By: Mike Rhodes—
Have you ever wondered what it is like to be a police officer in Muncie?
The Muncie Police Department recently introduced a new program that allows community leaders/members to “ride along” with a police officer for a few hours to learn what a Muncie Police Department officer does on patrol.
According to MPD Police Chief Joe Winkle, “My son, Patrolman Chase Winkle, brought the idea to my attention and we discussed it with the other officers in the department. The other officers and supervisors got on-board with the idea very quickly, so we decided to implement the program. I think it is good for the general public to be able to observe and get a sense of what our officers do everyday.”
Ride along educational programs are utilized by police departments across the country, including cities such as: Fresno, CA; Minneapolis, MN; Allentown, PA; Longview, TX; Colorado Springs, CO; and Lafayette, IN among others.
According to Chase, for purposes of patrolling, the City of Muncie is split into 4 quadrants. Officers are assigned to patrol a specific quadrant during a shift. There is also one roving officer who can patrol any quadrant in the city during his or her shift.

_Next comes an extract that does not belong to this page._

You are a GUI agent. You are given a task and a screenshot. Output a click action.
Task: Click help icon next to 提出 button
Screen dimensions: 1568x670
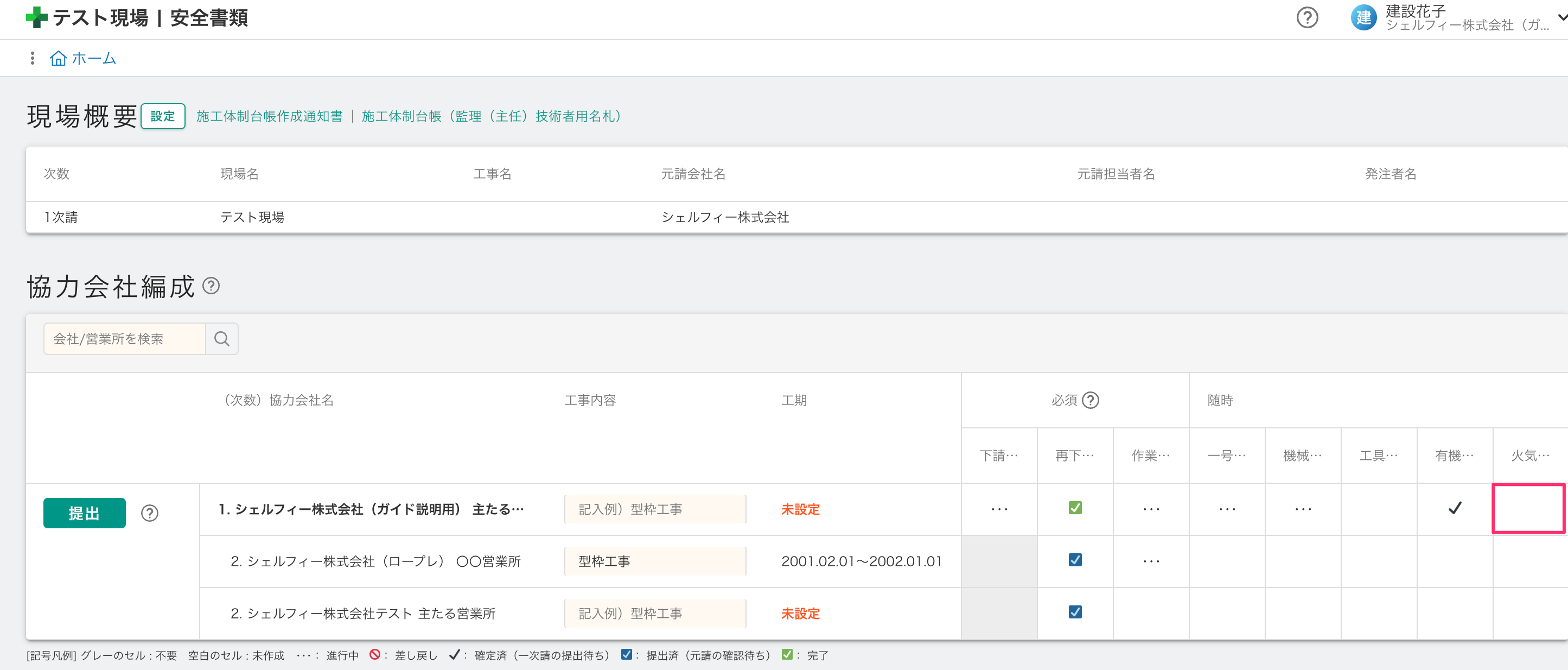click(150, 513)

Since the program inception, a number of community leaders/members have taken the police department up on the offer to “ride along.”
I rode with MPD patrolman, Chase Winkle on Saturday, July 29th for about three hours. The first thing a “ride along” participant must do is sign a release of liability form. Participants are given explicit instructions on how to behave during the ride along. Participants are only allowed to “observe” and are instructed not to participate or assist in any police activity during their ride.
During the time I rode with Chase, we had three calls: 1.) An alarm at a local business; 2.) A call about a possible fight at Heekin Park; and 3.) An automobile accident hit and run.
I attached a stabilized high-definition video camera to the windshield of our unmarked, natural gas/regular gas powered police vehicle and recorded a few moments of our police runs during my ride along with Chase. The “super-wide” angle of the video camera lens does seem to exaggerate the speed of the moving police vehicle. Video is 3:15 in length.
Will Grinstead, a chaplain at IU Health/Ball Memorial Hospital participated in a ride along for a full 8 hour shift recently. He wrote, via his Facebook page, “My ride-along last night was such an important experience for me. I surely didn’t learn everything about law enforcement in 8 hours, but I did leave with a few observations.
“The amount of detail and the flood of information that I saw officers processing in a split second was incredible. Even as someone who does a fair amount of this in my own work, I was amazed at their ability to do this. I would compare it to juggling bowling pins while treading water and singing the Russian alphabet backwards. Absolutely incredible. Police work is as mentally exhausting as it is physically exhausting.
“There are a gajillion good things about this city. I saw ordinary people holding space for others’ pain, derailing their own plans to help a stranger. I still believe that this world is a good and wonderful place.”